Genetic testing, especially molecular genetic diagnostics, has evolved rapidly since the advent of the twenty-first century, thereby prompting a corresponding evolution in patient management and the healthcare industry. Recent advances in molecular biology research have opened a portal to plenty of phenomenon that were previously heard of only in science fiction, such as gene editing, personalized medicine, and even designer babies. A literal interpretation of the term ‘genetic testing’ would refer to the analysis of changes (known as mutations) in the hereditary material or DNA (deoxyribonucleic acid) of an individual or group of individuals to confirm or predict health-related outcomes. A genome refers to the complete set of genes that an individual possesses and the study of this is referred to as genomics. The concepts of genetic and genomic testing are relatively novel for the larger population and present multiple challenges for everyone involved, including the clinician, patient, and even the scientists developing the tests.
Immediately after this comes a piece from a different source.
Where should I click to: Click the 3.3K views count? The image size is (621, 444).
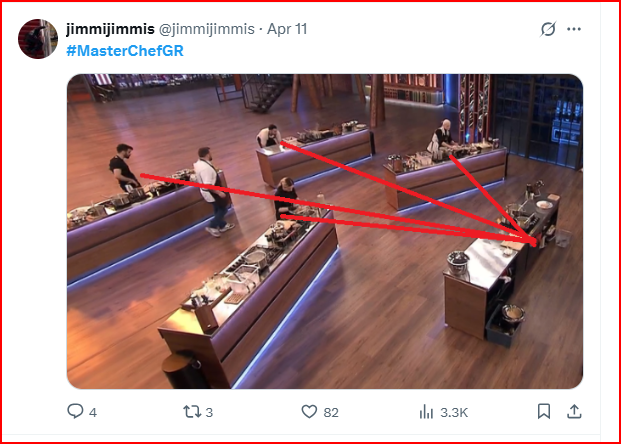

In an effort to remedy this, a comprehensive team that includes diverse specialists such as molecular biologists, medical geneticists, clinicians, bioinformaticians, histopathologists, and genetic and psychological counsellors is required to overcome the scientific, technical, social, and psychological implications of a molecular genetic test. Their expertise extends to choosing the right technique and avoiding unnecessary testing with the aim of minimizing the financial and psychological burden on the patients.
Countless applications of molecular and cellular biology have permeated across various fields ranging from agriculture to healthcare. For example, modern oncology relies heavily on molecular testing for disease management decisions. Successive testing for mutations in family members of the patient has proven to be cost-effective with long-term benefits. Disease predisposition and prophylactic measures are based on such genetic evaluations.
The prevalence of conditions such as muscular dystrophy, dysmorphism, intellectual disability, and disorders of sexual differentiation are commonly observed in young children. This has prompted pediatricians to use molecular tests to augment their clinical acumen. Reproductive and maternal health too has been revolutionized owing to developments in molecular biology. This is critical for family planning and its possible implications in cases of hereditary disease and consanguineous marriage as most reproductive decisions are seriously impacted with this knowledge.
Genetic testing is proving to be invaluable in the diagnosis of critical infections such as sepsis and transplant-associated infections as timely intervention is of paramount importance in such cases and genetic tests have a very short turnaround time compared to classical microbiological tests such as urine or blood cultures.
Pharmacogenomics, better known as personalized medicine, enables doctors to utilize the genetic profile of an individual to tailor a therapy, and its dosage, that would elicit the maximum response with minimal adverse effects. This helps improve the prognosis in cases of cancers, single gene disorders, neurometabolic disorders, and hematological disorders. To maximize on this wealth of information, it is essential to establish certain parameters that include correct interpretation and communication, right bioinformatic support, non-directive genetic counseling and open access to population databases for comparison.
Every developing technology, however, has its own caveats and pitfalls, some of which are unnecessary testing, improper validation of tests and limited access to population databases. In addition, the ethical complexities of access to such information need to be reviewed as life-altering decisions may be based on the findings of the test. It is imperative to maintain patient confidentiality and results must always be conveyed by authorized and trained personnel owing to the social stigma attached to such tests as discrimination by employers, family members and societal pressure lead to disfavoring outcomes. Establishing and following guidelines to avoid unnecessary screening and testing should be mandatory.
The impact of genomics is far-reaching and tapping into new horizons. Data for the first human genome was assimilated over a span of thirteen years through cumbersome research. Since then, however, exponential leaps in technology have shortened the time and monetary investment required for whole genome sequencing (WGS), thereby making personalized medicine a reality. Artificial Intelligence (AI) will bridge the gap in accessing global databases for data analysis and reduce human dependency to a large extent. Awareness and education, however, are required for the population and the clinicians to benefit from the recent breakthroughs of modern molecular science. Genomics is at a nascent stage and caution through good governance is required to ensure that it evolves rapidly to make concepts like gene editing a reality in our lifetime.